**Supplied entries**

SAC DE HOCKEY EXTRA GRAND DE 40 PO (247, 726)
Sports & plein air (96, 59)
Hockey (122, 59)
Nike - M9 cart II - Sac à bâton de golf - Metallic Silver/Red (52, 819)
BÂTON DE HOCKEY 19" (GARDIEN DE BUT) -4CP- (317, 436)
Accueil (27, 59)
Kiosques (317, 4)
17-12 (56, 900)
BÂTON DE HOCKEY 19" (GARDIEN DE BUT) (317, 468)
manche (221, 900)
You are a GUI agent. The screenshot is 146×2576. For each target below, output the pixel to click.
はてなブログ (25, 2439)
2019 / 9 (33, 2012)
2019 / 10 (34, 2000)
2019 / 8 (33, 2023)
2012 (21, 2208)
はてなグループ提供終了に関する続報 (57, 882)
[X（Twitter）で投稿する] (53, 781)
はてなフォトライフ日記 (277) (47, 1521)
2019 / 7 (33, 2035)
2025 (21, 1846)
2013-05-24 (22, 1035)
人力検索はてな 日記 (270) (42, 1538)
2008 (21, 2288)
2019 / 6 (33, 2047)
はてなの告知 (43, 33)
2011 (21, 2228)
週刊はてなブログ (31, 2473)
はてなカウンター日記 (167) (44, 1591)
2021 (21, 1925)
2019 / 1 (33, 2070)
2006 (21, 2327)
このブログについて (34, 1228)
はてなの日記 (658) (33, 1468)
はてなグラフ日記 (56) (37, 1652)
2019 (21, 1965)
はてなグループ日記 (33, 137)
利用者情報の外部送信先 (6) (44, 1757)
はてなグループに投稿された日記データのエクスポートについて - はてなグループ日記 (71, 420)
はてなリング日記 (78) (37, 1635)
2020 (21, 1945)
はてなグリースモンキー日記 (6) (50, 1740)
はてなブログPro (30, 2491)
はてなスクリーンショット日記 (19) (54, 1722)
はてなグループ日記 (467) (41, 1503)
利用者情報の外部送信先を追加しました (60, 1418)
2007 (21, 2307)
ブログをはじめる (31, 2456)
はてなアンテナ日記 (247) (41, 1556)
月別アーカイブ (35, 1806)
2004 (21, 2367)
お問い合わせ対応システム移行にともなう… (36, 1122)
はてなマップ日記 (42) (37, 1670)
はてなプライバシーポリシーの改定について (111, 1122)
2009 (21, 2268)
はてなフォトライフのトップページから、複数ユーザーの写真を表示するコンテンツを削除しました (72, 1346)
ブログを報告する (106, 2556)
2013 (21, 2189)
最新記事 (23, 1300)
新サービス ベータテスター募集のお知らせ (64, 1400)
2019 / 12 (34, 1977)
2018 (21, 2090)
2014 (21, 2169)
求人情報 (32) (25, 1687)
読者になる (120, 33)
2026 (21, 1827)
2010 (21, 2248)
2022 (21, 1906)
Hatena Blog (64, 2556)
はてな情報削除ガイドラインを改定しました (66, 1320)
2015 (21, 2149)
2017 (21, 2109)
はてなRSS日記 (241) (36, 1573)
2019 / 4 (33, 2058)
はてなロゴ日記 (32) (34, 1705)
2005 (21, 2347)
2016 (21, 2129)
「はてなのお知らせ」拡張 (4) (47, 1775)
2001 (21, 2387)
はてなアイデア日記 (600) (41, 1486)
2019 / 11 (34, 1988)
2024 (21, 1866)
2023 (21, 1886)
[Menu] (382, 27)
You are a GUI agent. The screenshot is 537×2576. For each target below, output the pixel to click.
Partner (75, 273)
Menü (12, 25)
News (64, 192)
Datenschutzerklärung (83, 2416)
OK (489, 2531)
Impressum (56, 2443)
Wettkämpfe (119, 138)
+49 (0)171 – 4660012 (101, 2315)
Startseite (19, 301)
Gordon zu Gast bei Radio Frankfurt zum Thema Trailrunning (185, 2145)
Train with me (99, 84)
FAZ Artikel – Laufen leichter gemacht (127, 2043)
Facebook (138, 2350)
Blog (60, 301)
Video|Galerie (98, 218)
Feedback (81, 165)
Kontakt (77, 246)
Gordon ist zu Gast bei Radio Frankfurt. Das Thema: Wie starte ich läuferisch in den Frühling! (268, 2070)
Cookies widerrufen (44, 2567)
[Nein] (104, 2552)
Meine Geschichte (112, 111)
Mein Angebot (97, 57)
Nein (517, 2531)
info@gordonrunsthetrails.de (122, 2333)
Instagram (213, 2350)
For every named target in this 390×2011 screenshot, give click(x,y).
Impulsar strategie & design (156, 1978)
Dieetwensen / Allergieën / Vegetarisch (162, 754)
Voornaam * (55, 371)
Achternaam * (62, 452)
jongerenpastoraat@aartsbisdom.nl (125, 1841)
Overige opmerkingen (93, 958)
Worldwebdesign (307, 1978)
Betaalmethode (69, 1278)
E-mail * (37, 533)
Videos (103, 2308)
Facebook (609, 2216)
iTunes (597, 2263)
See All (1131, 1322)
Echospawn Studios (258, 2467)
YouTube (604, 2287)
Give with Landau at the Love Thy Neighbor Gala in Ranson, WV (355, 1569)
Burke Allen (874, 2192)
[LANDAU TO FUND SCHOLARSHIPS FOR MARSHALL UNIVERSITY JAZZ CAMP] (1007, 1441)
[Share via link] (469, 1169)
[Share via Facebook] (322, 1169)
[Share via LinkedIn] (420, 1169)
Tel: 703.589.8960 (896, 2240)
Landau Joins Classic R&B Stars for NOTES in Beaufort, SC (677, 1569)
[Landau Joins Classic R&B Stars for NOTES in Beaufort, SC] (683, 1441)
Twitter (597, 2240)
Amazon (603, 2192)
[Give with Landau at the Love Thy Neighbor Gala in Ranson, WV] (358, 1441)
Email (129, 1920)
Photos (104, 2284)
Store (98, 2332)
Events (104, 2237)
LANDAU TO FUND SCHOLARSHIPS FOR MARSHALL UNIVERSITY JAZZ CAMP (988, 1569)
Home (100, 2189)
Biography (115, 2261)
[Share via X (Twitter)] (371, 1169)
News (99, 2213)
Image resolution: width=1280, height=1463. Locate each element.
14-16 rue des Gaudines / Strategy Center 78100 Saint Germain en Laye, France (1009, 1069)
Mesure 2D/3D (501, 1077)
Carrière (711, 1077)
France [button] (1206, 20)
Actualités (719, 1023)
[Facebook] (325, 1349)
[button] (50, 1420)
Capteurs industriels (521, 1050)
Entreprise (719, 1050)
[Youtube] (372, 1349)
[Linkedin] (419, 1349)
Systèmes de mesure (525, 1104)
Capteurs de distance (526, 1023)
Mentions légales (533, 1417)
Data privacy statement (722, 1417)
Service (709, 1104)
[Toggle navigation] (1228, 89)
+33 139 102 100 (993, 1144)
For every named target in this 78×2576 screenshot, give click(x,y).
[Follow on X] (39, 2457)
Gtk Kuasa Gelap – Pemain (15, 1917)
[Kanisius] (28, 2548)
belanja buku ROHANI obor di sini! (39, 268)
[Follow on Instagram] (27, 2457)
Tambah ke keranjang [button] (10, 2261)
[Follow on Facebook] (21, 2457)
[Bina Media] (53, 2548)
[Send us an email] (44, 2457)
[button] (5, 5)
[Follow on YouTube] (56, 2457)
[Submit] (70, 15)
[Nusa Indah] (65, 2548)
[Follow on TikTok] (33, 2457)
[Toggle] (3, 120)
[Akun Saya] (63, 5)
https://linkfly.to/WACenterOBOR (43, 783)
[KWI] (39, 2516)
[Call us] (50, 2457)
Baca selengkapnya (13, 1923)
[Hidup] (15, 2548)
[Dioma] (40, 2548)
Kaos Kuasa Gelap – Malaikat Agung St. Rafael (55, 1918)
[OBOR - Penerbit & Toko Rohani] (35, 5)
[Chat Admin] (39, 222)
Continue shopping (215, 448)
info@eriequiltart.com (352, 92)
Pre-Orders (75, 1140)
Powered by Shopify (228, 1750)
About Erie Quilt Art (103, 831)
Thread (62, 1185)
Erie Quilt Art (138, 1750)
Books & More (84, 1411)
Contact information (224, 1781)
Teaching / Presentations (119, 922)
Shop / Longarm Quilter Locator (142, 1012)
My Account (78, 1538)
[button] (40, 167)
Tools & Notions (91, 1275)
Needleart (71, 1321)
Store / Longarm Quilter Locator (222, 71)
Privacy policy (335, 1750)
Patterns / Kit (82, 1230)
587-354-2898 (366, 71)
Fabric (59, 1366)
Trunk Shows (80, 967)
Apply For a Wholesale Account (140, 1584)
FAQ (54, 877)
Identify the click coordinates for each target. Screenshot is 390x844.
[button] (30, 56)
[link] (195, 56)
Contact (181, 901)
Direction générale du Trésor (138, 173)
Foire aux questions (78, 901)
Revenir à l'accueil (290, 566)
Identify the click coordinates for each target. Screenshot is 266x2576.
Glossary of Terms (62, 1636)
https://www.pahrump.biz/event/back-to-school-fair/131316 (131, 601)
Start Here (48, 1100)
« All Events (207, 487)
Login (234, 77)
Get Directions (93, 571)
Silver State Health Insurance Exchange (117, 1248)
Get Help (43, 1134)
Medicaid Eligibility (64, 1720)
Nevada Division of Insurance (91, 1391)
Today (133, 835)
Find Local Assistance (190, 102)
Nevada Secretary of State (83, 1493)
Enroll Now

**What you are asked to do**
Return exactly what appears above, from the first line of the entries to the line with "[X（Twitter）で投稿する] (53, 781)", inclusive.

**Solution**
SAC DE HOCKEY EXTRA GRAND DE 40 PO (247, 726)
Sports & plein air (96, 59)
Hockey (122, 59)
Nike - M9 cart II - Sac à bâton de golf - Metallic Silver/Red (52, 819)
BÂTON DE HOCKEY 19" (GARDIEN DE BUT) -4CP- (317, 436)
Accueil (27, 59)
Kiosques (317, 4)
17-12 (56, 900)
BÂTON DE HOCKEY 19" (GARDIEN DE BUT) (317, 468)
manche (221, 900)
You are a GUI agent. The screenshot is 146×2576. For each target below, output the pixel to click.
はてなブログ (25, 2439)
2019 / 9 (33, 2012)
2019 / 10 (34, 2000)
2019 / 8 (33, 2023)
2012 (21, 2208)
はてなグループ提供終了に関する続報 (57, 882)
[X（Twitter）で投稿する] (53, 781)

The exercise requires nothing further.